§ WRITTEN PROBLEM: Return every one of the lines below word for word, with nothing changed, added, or left out.

§ STORED DATA:
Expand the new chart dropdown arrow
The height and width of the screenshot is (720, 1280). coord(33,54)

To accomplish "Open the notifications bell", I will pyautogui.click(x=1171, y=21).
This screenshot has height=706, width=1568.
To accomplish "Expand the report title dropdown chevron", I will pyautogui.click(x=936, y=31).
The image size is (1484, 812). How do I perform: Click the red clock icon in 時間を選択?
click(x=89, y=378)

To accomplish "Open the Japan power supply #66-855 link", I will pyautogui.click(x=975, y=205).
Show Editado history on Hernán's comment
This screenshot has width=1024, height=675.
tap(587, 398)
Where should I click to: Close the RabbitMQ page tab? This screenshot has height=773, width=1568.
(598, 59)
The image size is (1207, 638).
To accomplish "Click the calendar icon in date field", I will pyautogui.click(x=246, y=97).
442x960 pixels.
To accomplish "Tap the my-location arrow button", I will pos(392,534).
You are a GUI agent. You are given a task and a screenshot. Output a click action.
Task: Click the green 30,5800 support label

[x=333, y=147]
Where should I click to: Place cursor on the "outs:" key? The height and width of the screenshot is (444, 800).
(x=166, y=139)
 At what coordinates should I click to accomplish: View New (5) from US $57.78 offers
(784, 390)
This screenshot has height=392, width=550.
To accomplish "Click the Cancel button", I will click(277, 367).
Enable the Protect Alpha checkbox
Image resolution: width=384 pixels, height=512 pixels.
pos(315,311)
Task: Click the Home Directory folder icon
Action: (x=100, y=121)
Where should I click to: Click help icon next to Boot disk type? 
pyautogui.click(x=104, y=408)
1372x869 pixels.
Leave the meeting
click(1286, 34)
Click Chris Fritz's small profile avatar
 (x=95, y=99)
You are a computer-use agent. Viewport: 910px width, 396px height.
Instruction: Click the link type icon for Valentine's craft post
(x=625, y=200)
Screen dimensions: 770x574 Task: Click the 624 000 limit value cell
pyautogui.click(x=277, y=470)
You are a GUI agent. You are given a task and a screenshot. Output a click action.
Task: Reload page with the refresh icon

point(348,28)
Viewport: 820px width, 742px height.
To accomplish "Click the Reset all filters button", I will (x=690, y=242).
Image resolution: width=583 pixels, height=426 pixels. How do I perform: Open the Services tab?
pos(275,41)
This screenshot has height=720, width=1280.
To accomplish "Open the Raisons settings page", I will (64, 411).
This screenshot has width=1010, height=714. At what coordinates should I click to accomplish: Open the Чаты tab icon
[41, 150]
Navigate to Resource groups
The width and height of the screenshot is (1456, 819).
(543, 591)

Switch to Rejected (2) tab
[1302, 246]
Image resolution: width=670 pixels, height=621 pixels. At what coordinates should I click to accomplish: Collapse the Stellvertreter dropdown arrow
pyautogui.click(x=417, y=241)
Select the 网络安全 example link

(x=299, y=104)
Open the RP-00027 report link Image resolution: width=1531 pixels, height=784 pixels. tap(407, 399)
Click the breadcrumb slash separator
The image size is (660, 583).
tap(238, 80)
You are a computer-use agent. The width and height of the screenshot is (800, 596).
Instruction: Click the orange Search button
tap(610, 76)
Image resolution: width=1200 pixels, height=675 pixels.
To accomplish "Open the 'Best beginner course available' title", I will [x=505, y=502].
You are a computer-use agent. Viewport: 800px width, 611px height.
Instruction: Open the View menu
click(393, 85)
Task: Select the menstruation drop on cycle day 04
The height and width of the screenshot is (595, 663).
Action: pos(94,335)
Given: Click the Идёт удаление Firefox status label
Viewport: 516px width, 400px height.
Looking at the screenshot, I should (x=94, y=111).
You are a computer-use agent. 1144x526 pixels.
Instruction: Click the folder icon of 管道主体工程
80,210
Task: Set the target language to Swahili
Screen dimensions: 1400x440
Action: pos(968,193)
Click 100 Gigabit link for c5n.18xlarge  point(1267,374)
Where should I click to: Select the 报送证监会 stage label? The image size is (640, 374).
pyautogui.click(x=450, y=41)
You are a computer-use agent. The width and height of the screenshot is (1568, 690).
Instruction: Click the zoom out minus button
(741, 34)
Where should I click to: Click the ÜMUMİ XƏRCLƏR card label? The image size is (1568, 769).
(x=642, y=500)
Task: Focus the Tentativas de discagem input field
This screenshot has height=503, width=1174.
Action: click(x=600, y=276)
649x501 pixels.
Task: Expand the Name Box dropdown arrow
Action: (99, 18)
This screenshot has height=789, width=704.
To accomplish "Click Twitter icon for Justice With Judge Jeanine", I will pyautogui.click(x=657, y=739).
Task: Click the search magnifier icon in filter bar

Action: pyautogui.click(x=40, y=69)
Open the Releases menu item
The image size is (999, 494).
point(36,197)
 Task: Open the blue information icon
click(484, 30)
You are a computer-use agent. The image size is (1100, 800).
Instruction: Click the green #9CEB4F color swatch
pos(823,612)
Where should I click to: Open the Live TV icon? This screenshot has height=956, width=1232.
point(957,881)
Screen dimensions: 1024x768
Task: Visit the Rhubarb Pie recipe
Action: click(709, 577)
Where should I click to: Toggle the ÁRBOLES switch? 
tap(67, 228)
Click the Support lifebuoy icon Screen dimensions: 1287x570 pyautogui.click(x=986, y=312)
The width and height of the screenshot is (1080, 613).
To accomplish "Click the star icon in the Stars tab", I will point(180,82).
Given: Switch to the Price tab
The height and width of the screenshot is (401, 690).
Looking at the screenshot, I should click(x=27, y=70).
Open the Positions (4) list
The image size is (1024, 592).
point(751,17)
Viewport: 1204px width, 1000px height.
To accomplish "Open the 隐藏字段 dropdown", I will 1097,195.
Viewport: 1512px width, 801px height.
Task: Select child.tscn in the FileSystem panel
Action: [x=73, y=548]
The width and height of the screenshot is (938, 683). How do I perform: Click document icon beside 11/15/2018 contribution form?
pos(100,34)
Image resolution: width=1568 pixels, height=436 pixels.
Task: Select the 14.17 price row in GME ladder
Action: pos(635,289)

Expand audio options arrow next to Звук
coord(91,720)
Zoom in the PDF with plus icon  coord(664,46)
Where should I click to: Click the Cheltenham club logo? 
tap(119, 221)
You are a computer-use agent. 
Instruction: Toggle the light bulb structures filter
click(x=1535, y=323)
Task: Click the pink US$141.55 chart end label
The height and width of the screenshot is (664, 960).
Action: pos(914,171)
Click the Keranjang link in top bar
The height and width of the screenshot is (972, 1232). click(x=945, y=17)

§ OUTPUT FOR THIS EXERCISE:
Expand the new chart dropdown arrow
The height and width of the screenshot is (720, 1280). coord(33,54)

To accomplish "Open the notifications bell", I will pyautogui.click(x=1171, y=21).
This screenshot has height=706, width=1568.
To accomplish "Expand the report title dropdown chevron", I will pyautogui.click(x=936, y=31).
The image size is (1484, 812). How do I perform: Click the red clock icon in 時間を選択?
click(x=89, y=378)

To accomplish "Open the Japan power supply #66-855 link", I will pyautogui.click(x=975, y=205).
Show Editado history on Hernán's comment
This screenshot has width=1024, height=675.
tap(587, 398)
Where should I click to: Close the RabbitMQ page tab? This screenshot has height=773, width=1568.
(598, 59)
The image size is (1207, 638).
To accomplish "Click the calendar icon in date field", I will pyautogui.click(x=246, y=97).
442x960 pixels.
To accomplish "Tap the my-location arrow button", I will pos(392,534).
You are a GUI agent. You are given a task and a screenshot. Output a click action.
Task: Click the green 30,5800 support label

[x=333, y=147]
Where should I click to: Place cursor on the "outs:" key? The height and width of the screenshot is (444, 800).
(x=166, y=139)
 At what coordinates should I click to accomplish: View New (5) from US $57.78 offers
(784, 390)
This screenshot has height=392, width=550.
To accomplish "Click the Cancel button", I will click(277, 367).
Enable the Protect Alpha checkbox
Image resolution: width=384 pixels, height=512 pixels.
pos(315,311)
Task: Click the Home Directory folder icon
Action: (x=100, y=121)
Where should I click to: Click help icon next to Boot disk type? 
pyautogui.click(x=104, y=408)
1372x869 pixels.
Leave the meeting
click(1286, 34)
Click Chris Fritz's small profile avatar
 (x=95, y=99)
You are a computer-use agent. Viewport: 910px width, 396px height.
Instruction: Click the link type icon for Valentine's craft post
(x=625, y=200)
Screen dimensions: 770x574 Task: Click the 624 000 limit value cell
pyautogui.click(x=277, y=470)
You are a GUI agent. You are given a task and a screenshot. Output a click action.
Task: Reload page with the refresh icon

point(348,28)
Viewport: 820px width, 742px height.
To accomplish "Click the Reset all filters button", I will (x=690, y=242).
Image resolution: width=583 pixels, height=426 pixels. How do I perform: Open the Services tab?
pos(275,41)
This screenshot has height=720, width=1280.
To accomplish "Open the Raisons settings page", I will (64, 411).
This screenshot has width=1010, height=714. At what coordinates should I click to accomplish: Open the Чаты tab icon
[41, 150]
Navigate to Resource groups
The width and height of the screenshot is (1456, 819).
(543, 591)

Switch to Rejected (2) tab
[1302, 246]
Image resolution: width=670 pixels, height=621 pixels. At what coordinates should I click to accomplish: Collapse the Stellvertreter dropdown arrow
pyautogui.click(x=417, y=241)
Select the 网络安全 example link

(x=299, y=104)
Open the RP-00027 report link Image resolution: width=1531 pixels, height=784 pixels. tap(407, 399)
Click the breadcrumb slash separator
The image size is (660, 583).
tap(238, 80)
You are a computer-use agent. The width and height of the screenshot is (800, 596).
Instruction: Click the orange Search button
tap(610, 76)
Image resolution: width=1200 pixels, height=675 pixels.
To accomplish "Open the 'Best beginner course available' title", I will [x=505, y=502].
You are a computer-use agent. Viewport: 800px width, 611px height.
Instruction: Open the View menu
click(393, 85)
Task: Select the menstruation drop on cycle day 04
The height and width of the screenshot is (595, 663).
Action: pos(94,335)
Given: Click the Идёт удаление Firefox status label
Viewport: 516px width, 400px height.
Looking at the screenshot, I should (x=94, y=111).
You are a computer-use agent. 1144x526 pixels.
Instruction: Click the folder icon of 管道主体工程
80,210
Task: Set the target language to Swahili
Screen dimensions: 1400x440
Action: pos(968,193)
Click 100 Gigabit link for c5n.18xlarge  point(1267,374)
Where should I click to: Select the 报送证监会 stage label? The image size is (640, 374).
pyautogui.click(x=450, y=41)
You are a computer-use agent. The width and height of the screenshot is (1568, 690).
Instruction: Click the zoom out minus button
(741, 34)
Where should I click to: Click the ÜMUMİ XƏRCLƏR card label? The image size is (1568, 769).
(x=642, y=500)
Task: Focus the Tentativas de discagem input field
This screenshot has height=503, width=1174.
Action: click(x=600, y=276)
649x501 pixels.
Task: Expand the Name Box dropdown arrow
Action: (99, 18)
This screenshot has height=789, width=704.
To accomplish "Click Twitter icon for Justice With Judge Jeanine", I will pyautogui.click(x=657, y=739).
Task: Click the search magnifier icon in filter bar

Action: pyautogui.click(x=40, y=69)
Open the Releases menu item
The image size is (999, 494).
point(36,197)
 Task: Open the blue information icon
click(484, 30)
You are a computer-use agent. The image size is (1100, 800).
Instruction: Click the green #9CEB4F color swatch
pos(823,612)
Where should I click to: Open the Live TV icon? This screenshot has height=956, width=1232.
point(957,881)
Screen dimensions: 1024x768
Task: Visit the Rhubarb Pie recipe
Action: click(709, 577)
Where should I click to: Toggle the ÁRBOLES switch? 
tap(67, 228)
Click the Support lifebuoy icon Screen dimensions: 1287x570 pyautogui.click(x=986, y=312)
The width and height of the screenshot is (1080, 613).
To accomplish "Click the star icon in the Stars tab", I will point(180,82).
Given: Switch to the Price tab
The height and width of the screenshot is (401, 690).
Looking at the screenshot, I should click(x=27, y=70).
Open the Positions (4) list
The image size is (1024, 592).
point(751,17)
Viewport: 1204px width, 1000px height.
To accomplish "Open the 隐藏字段 dropdown", I will 1097,195.
Viewport: 1512px width, 801px height.
Task: Select child.tscn in the FileSystem panel
Action: [x=73, y=548]
The width and height of the screenshot is (938, 683). How do I perform: Click document icon beside 11/15/2018 contribution form?
pos(100,34)
Image resolution: width=1568 pixels, height=436 pixels.
Task: Select the 14.17 price row in GME ladder
Action: pos(635,289)

Expand audio options arrow next to Звук
coord(91,720)
Zoom in the PDF with plus icon  coord(664,46)
Where should I click to: Click the Cheltenham club logo? 
tap(119, 221)
You are a computer-use agent. 
Instruction: Toggle the light bulb structures filter
click(x=1535, y=323)
Task: Click the pink US$141.55 chart end label
The height and width of the screenshot is (664, 960).
Action: pos(914,171)
Click the Keranjang link in top bar
The height and width of the screenshot is (972, 1232). click(x=945, y=17)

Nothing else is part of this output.